Non ho intenzione di fare un commento al film, non ne avrei gli strumenti sufficienti. Fatto sta che il film mi ha fatto sentire un po’ meglio, mi ha fatto sentire a mio agio nella sua frammentarietà, nello smarrimento dei diversi personaggi, assorti nei propri problemi e nella propria confusione. Ho avvertito vicina al mio sentire la sovversione delle aspettative individuali e delle singole esistenze, i piccoli drammi della quotidianità, in grado di far cadere in secondo piano grandi eventi, che finiscono per fare da sfondo, paradossalmente, alle nostre piccole (ma ingombranti) vicende.

Al contempo non ha fatto che accrescere questa mia insofferenza.

Cosa c’è di più autolesionista del confrontarsi con persone che nemmeno esistono? Ti ritrovi completamente nelle loro esperienze e nel loro modo di vivere, ti sembra di aver capito qualcosa di nuovo e di importante. Poi però vai ad una festa, e c’è tanta gente che conosci e che senti tremendamente lontana da te. Ed in quel momento realizzi che il problema è che tu sei qui, e loro no.

Listening: Non era più lui - Lucio Dalla

sabato 3 marzo 2012

Go on telling me that I don’t need a job or a college degree

In cui rifletto sul ruolo di internet nella mia vita e come al solito non arrivo a una risposta chiara.

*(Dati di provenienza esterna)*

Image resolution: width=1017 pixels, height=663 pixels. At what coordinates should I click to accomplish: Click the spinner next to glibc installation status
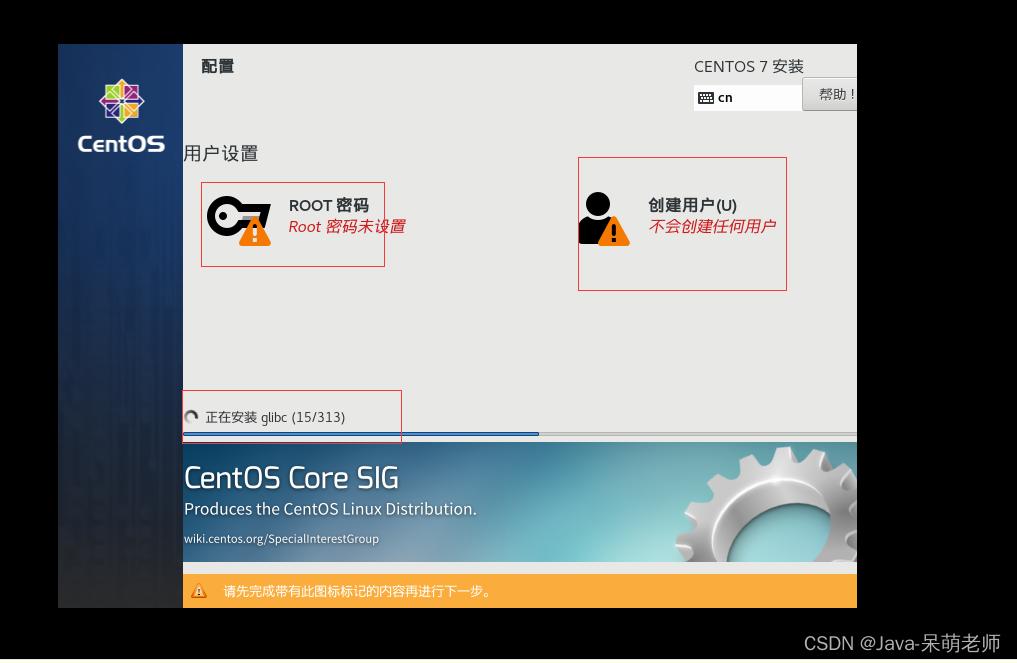(192, 417)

Ma moralizzo.

Forse alcuni di voi avranno notato che in questi ultimi giorni non ho scritto sul blog. Il fatto di essere disconnesso pressoché sempre per via degli esami e dello studio smodato che ne deriva, mi ha permesso di riflettere riguardo il mio rapporto con la rete e l’effetto che questo ha sulla la mia vita.
Inoltre, il mio consumo medio di otto tazze di caffè al giorno, tipico della settimana pre-esame, ha reso il tutto molto più viscerale e profondo (=superfluo).

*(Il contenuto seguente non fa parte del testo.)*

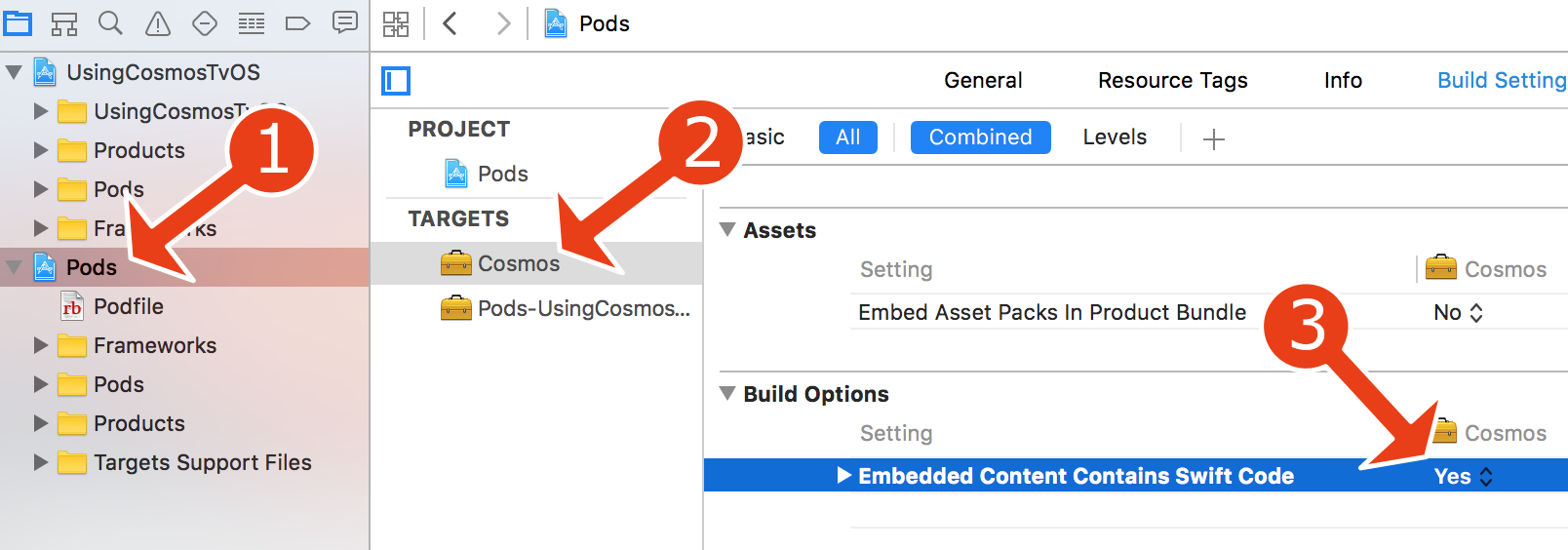
Task: Open the Symbol navigator hierarchy icon
Action: click(64, 23)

Sono una persona abbastanza divisa, non riesco mai a trovare un equilibrio tra i diversi poli d’attrazione della mia indole, a bilanciare la mia personalità in modo da poter beneficiare di tutte le sue caratteristiche spesso contrastanti. L’utilizzo che faccio di internet è particolarmente emblematico, per ciò che concerne questo aspetto di me.
Prima di tutto, la mia vita di tutti i giorni è estremamente “concreta”, per usare un termine forse non del tutto appropriato. Si divide tra tirocini in ospedale, lezioni (a cui non partecipo poi così assiduamente) o comunque libri, mentre il poco tempo restante è di solito occupato da concerti, film o altre cose affini.
Su internet invece sono costantemente al confronto con molti miei amici/conoscenti che, probabilmente, possono essere considerate delle piccole web-star, o comunque persone la cui quotidianità collima perfettamente con l’utilizzo che fanno della rete. Diciamo che la loro esistenza online e quella offline sono del tutto compenetranti.

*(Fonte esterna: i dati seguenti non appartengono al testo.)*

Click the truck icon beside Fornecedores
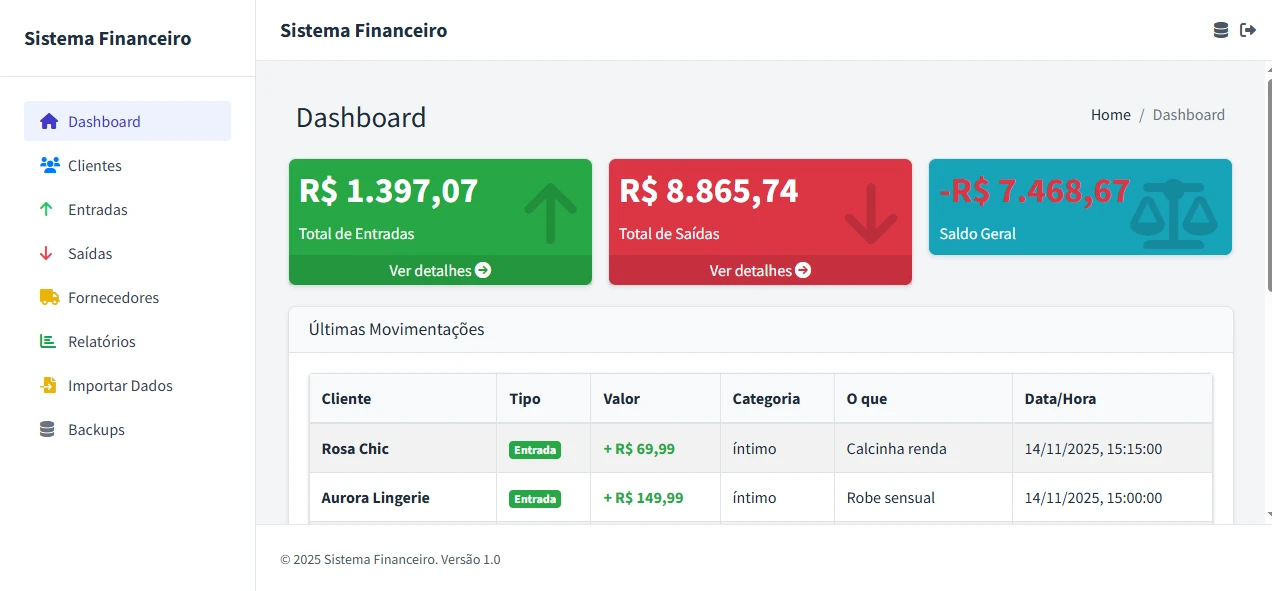1272x591 pixels. click(x=49, y=298)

Per me è diverso: io vivo due esistenze tutto sommato separate, con pochi punti di contatto e, anzi, spesso in attrito. Talvolta ho l’impressione che il tempo “della rete” sia sottratto al tempo “della quotidianità”, o che comunque internet sia una forma di evasione per tutte le volte in cui mi sento poco stimolato dalla mia routine, e che cada poi in secondo piano nei momenti in cui mi sento totalmente immerso nelle cose che faccio, allontanandomi dal bisogno di confermare un me “altro” con i mezzi della rete.

Questo credo si ricolleghi anche ad un mio legame irrazionale con il mito romantico del creativo squattrinato che sopravvive inseguendo una qualche ambizione. Insomma, a chi non piacerebbe vivere di musica o di fotografia? Allo stesso tempo, per restare in linea con questa mia dicotomia interiore, ho il buon senso per ammettere la mia inettitudine sia in campo musicale, che fotografico. Non sono bravo nemmeno come yogi, per dirla tutta (provate voi a competere con delle casalinghe cinquantenni, prima di criticare).
E mi domando se sia giusto perseguire un’idea o un desiderio, o se piuttosto sia più saggio o maturo capire chi veramente siamo e seguire semplicemente la nostra attitudine.
Semplicemente, ogni giorno che passa chiudiamo una qualche porta, imbocchiamo una strada che sempre più ci allontana da altre vie?

Quello che so, è che ho bisogno di migliorare il mio rapporto con la rete. Potrei forse iniziare smettendo di scrivere odiosi pistolotti morali come questo?